How effective are high-protein diets?


We all have been told that high-protein diet fuels weight loss. To further reiterate the fact, they say it is satisfying and keeps your full for longer, saves calories and even ward off lifestyle diseases, particularly diabetes. Now if you are obsessively tiring your taste buds by feeding it excess protein, here is a spoiler. Protein may not be all that effective in treating your lifestyle diseases.
We require improved insulin sensitivity to cut down our risk for Type 2 diabetes, which is most common among obese people. That’s the reason health experts recommend weight loss for better health. A study conducted by researchers at Washington University School of Medicine in St. Louis found out that while the postmenopausal women with obesity were able to shed 10 per cent of their body weight but the ones who were on high-protein diet showed no change in insulin sensitivity, which is extremely important for overall well being. On the other hand, the women who consumed regular amount of protein saw an improvement of 25 to 30 per cent in insulin sensitivity.
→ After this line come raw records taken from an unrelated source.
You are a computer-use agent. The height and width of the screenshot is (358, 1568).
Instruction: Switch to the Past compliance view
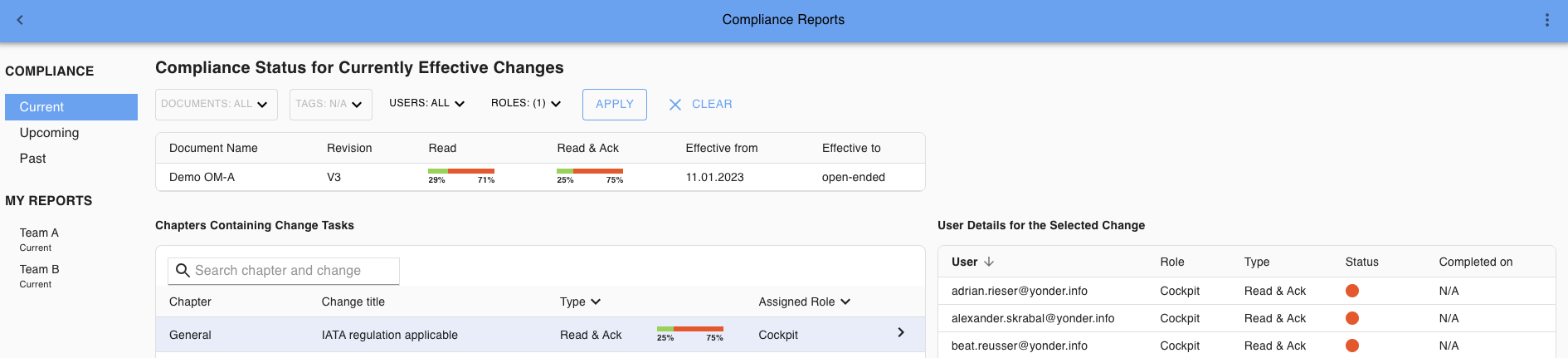pyautogui.click(x=33, y=159)
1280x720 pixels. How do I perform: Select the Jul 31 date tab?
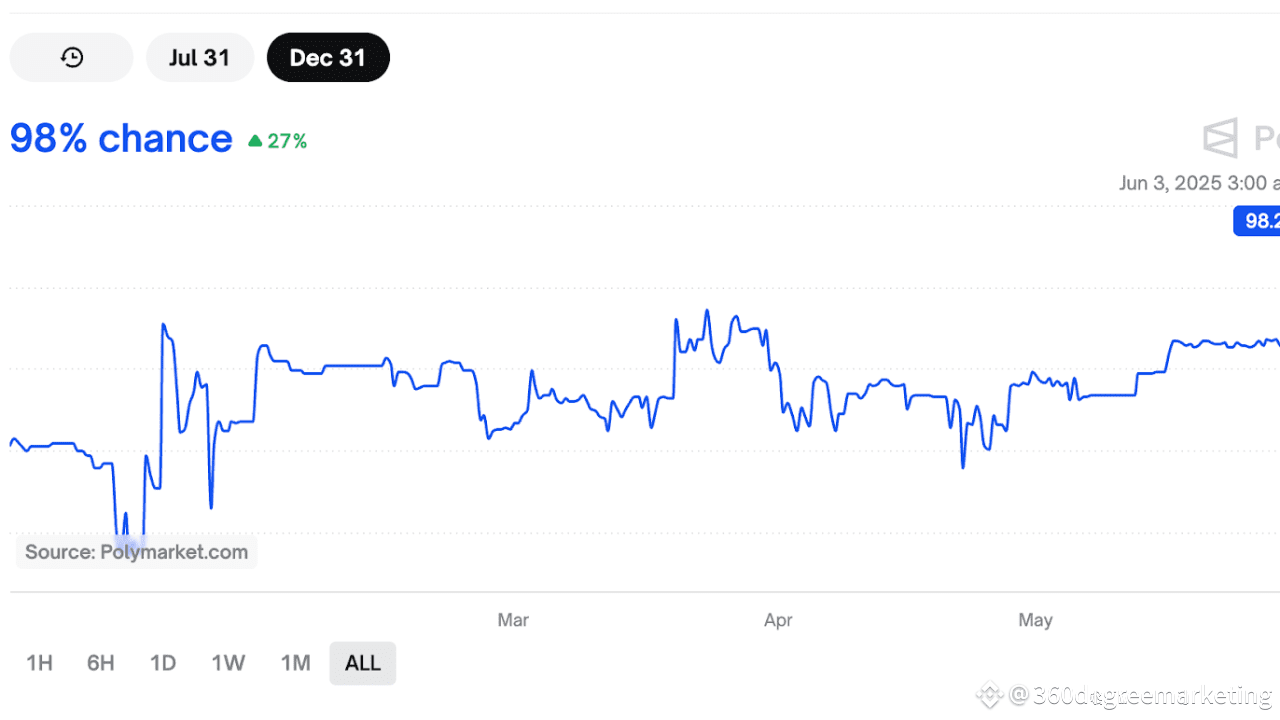point(199,58)
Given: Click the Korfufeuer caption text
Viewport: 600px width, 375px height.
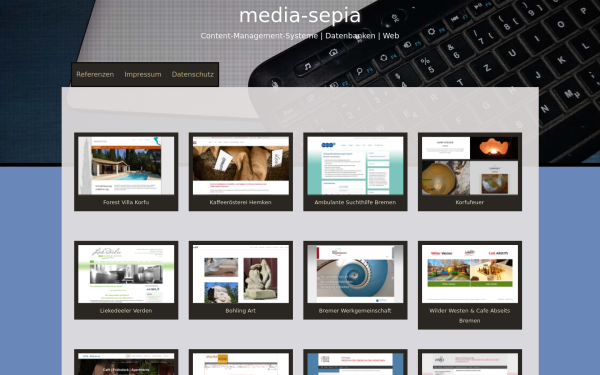Looking at the screenshot, I should pos(470,202).
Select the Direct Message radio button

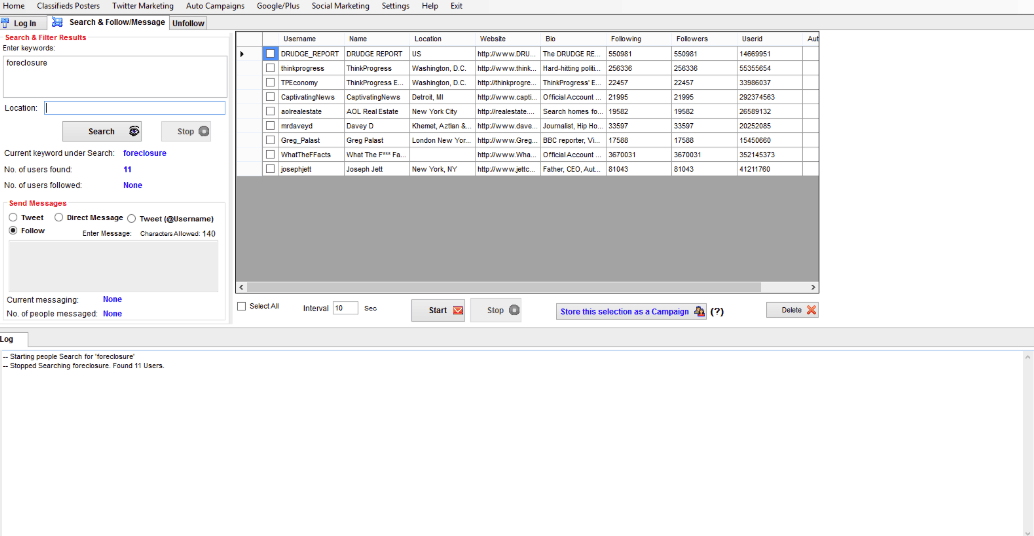coord(59,217)
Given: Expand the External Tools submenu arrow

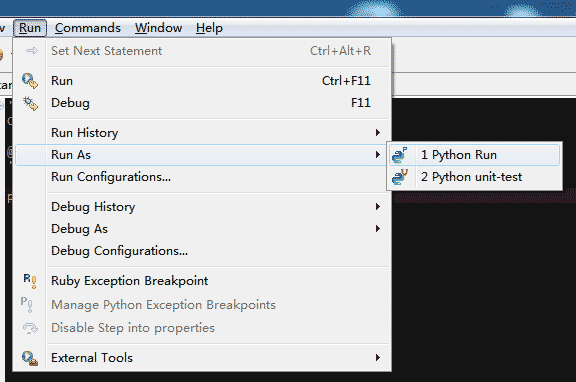Looking at the screenshot, I should 378,358.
Bettina Mittendorfer, a professor of medicine said, “We definitely expected a blunting of the effect, but to completely eliminate it was a little bit surprising.” While the number of people who participated in the study is small but the professor feels that this is not the first report to raise questions about high-protein diets. She added, “There is a reported association from epidemiological studies between protein intake and an increased risk for type 2 diabetes.”